• **Text segment**

►

# All dialects: Velcro



## barkoosh

Hello

What is "Velcro" called in your dialect? Velcro is "a fastener for clothes etc. consisting of two strips of nylon fabric, one strip with a coarse mesh surface and the other having hooks, which adhere when pressed together." _(Shorter Oxford)
_
In Lebanon I hear people call it "شليك شلاك" _(shlik shlak)_.


----------



## Aloulu

barkoosh said:


> Hello
> 
> What is "Velcro" called in your dialect? Velcro is "a fastener for clothes etc. consisting of two strips of nylon fabric, one strip with a coarse mesh surface and the other having hooks, which adhere when pressed together." _(Shorter Oxford)
> _
> In Lebanon I hear people call it "شليك شلاك" _(shlik shlak)_.



shlak is what we in Tunisia call a "slipper". Quite funny to see that Libanese use the same word, I always thought it was only used in our dialect.


----------



## Finland

In Algeria some people call it by its French name scratch.

HTH
S


----------



## bearded

Scratch does not sound very French to my ears.


----------



## Finland

Hello!



bearded man said:


> Scratch does not sound very French to my ears.



Well, however, that's the word that is used in colloquial French. "Week-end" doesn't sound very french either, but still it is a French word. Loan words are a common phenomenon in languages, especially colloquial (just think of "trend" or "deadline" in Italian). And scratch isn't even a proper loan word, because in English scratch doesn't mean velcro...

HTT
S


----------



## bearded

Finland said:


> Hello!
> 
> 
> 
> Well, however, that's the word that is used in colloquial French. "Week-end" doesn't sound very french either, but still it is a French word. Loan words are a common phenomenon in languages, especially colloquial (just think of "trend" or "deadline" in Italian). And scratch isn't even a proper loan word, because in English scratch doesn't mean velcro...
> 
> HTT
> S



You are right, finland, of course. My humour was inappropriate.


----------



## bearded

But now I would be curious to know how velcro is called in fuSHa/MSA: I am sure there must be an Arabic official expression/translation.


----------



## akhooha

bearded man said:


> But now I would be curious to know how velcro is called in fuSHa/MSA: I am sure there must be an Arabic official expression/translation.


فيلكرو  (see http://ar.wikipedia.org/wiki/فيلكرو)


----------



## ahmedcowon

In Egypt, we don't have a special word for it, we use the word لزقة /laz2a/ to refer to it


----------



## momai

ahmedcowon said:


> In Egypt, we don't have a special word for it, we use the word لزقة /laz2a/ to refer to it


The same in Syria we use the word laz2a or lazqa to refer to it.

◄

• **Available data**
►

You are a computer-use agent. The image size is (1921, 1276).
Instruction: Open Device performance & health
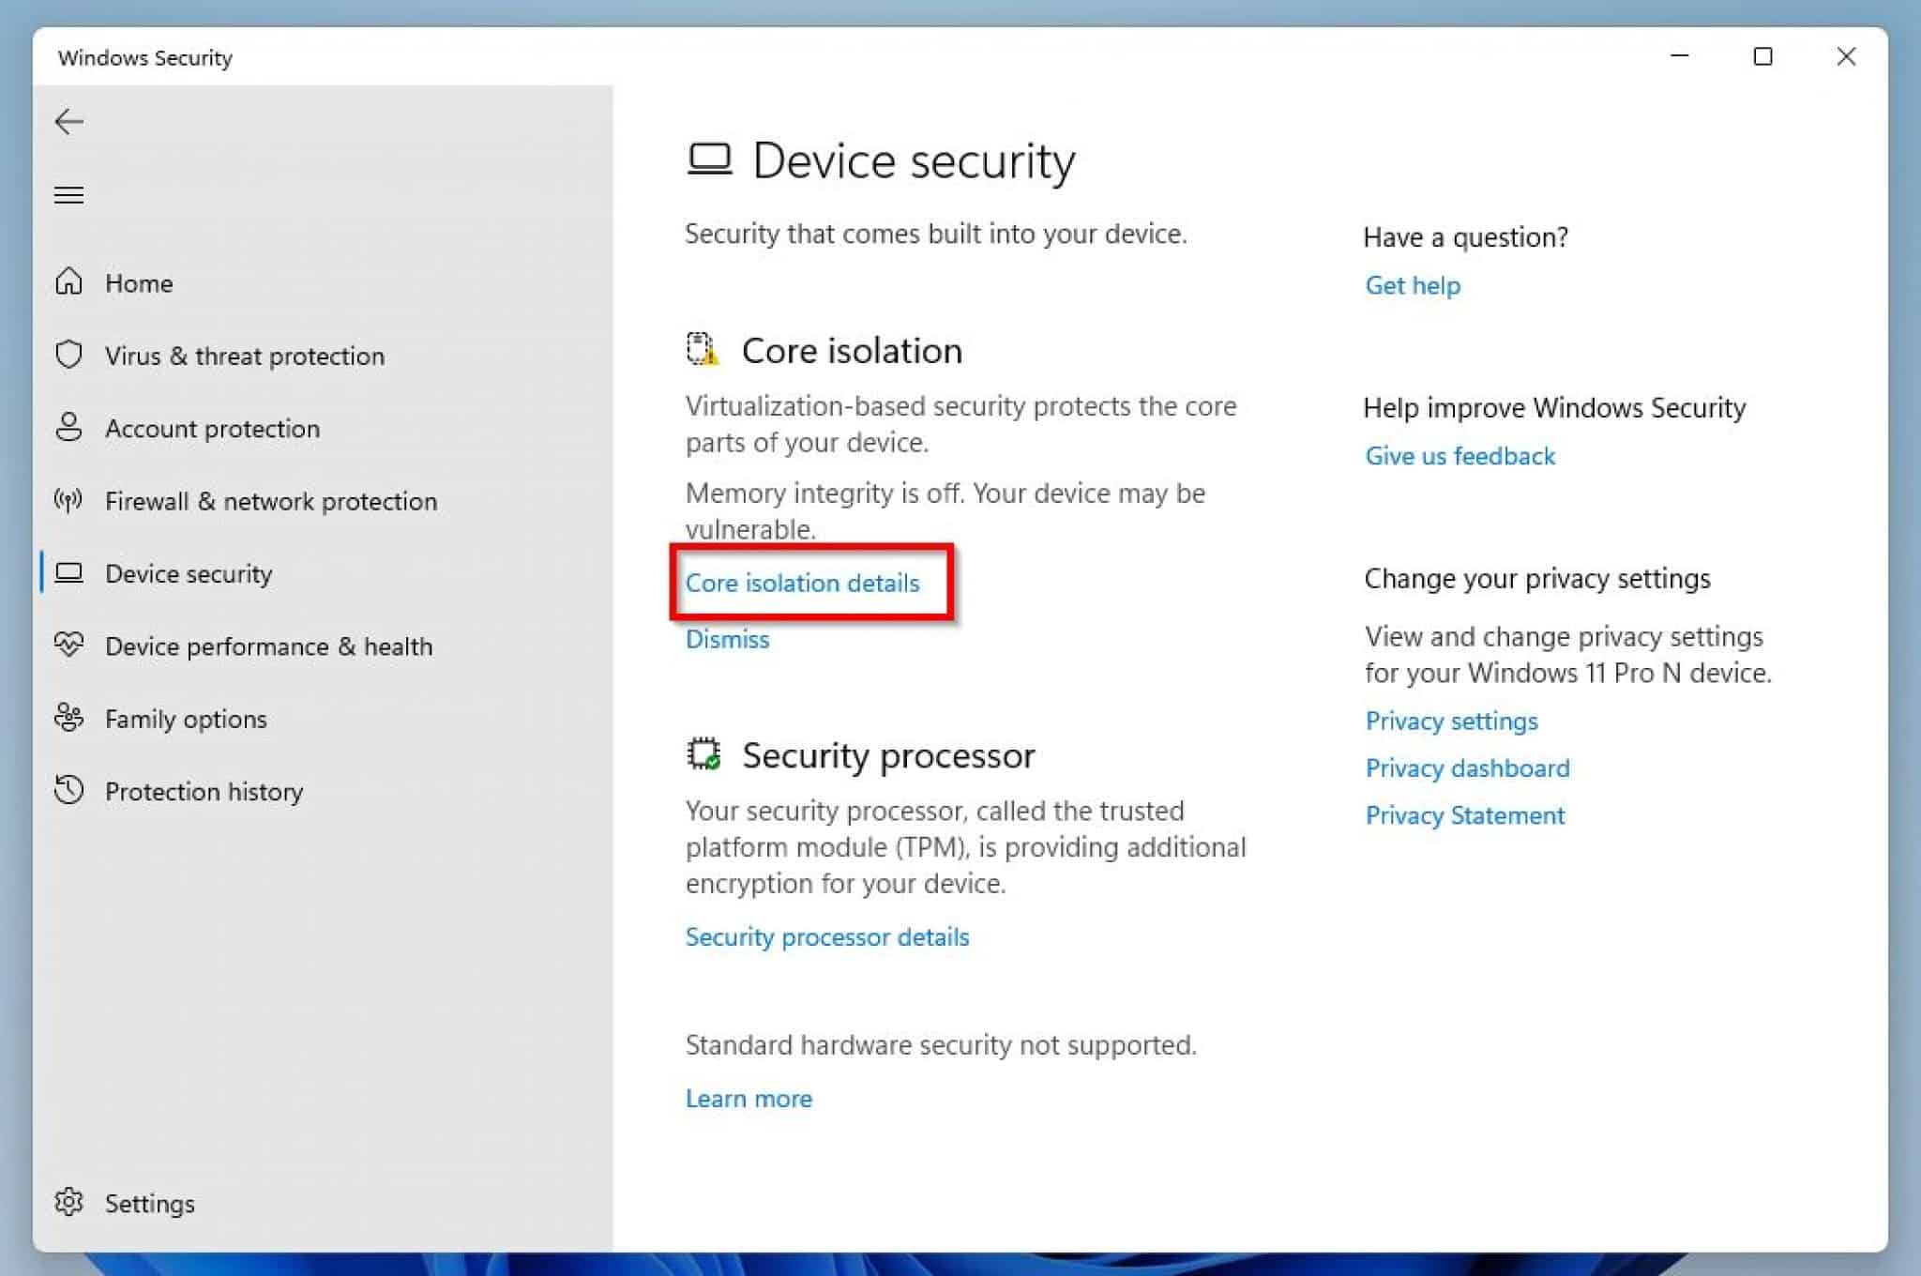tap(267, 646)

◄

• **Tasks**
1. From the forum thread on Velcro, list every term given for Velcro, with the place or variety of Arabic each term is attributed to.
2. Based on the forum thread on Velcro, do these statements agree with it? (a) In Tunisia, "shlak" is the word for Velcro. (b) Egyptians have a special word for Velcro. (c) In Syria, laz2a or lazqa is used for Velcro. Answer yes or no for each, quoting the deciding words.

• **Solutions per task**
1.
- "شليك شلاك" (shlik shlak): Lebanon
- scratch: Algeria (some people, using its French name)
- فيلكرو: fuSHa/MSA
- لزقة (laz2a): Egypt
- laz2a or lazqa: Syria

2.
(a) No: "shlak is what we in Tunisia call a "slipper"."
(b) No: "In Egypt, we don't have a special word for it."
(c) Yes: "The same in Syria we use the word laz2a or lazqa to refer to it."